* Listed records
* * *
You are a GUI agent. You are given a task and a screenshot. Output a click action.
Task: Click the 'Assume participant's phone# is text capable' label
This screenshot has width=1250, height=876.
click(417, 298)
* * *
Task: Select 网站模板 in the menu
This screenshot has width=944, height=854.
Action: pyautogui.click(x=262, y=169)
* * *
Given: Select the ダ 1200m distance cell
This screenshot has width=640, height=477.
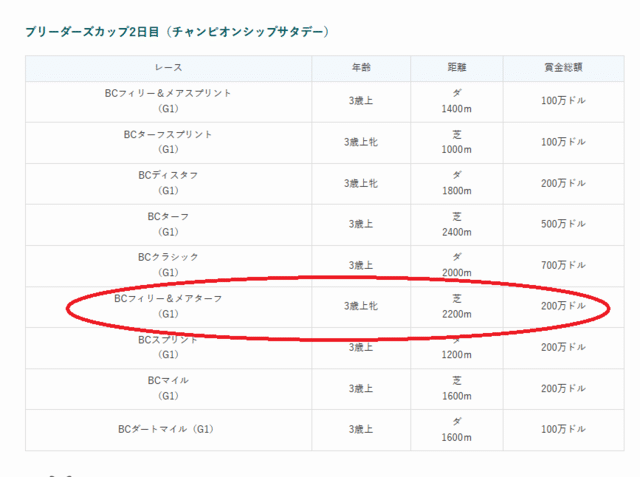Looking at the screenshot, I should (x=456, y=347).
* * *
* Brief
Lines with the word "Select" in them should be copied from the preceding records.

* Solution below
Task: Select 网站模板 in the menu
Given: Select the ダ 1200m distance cell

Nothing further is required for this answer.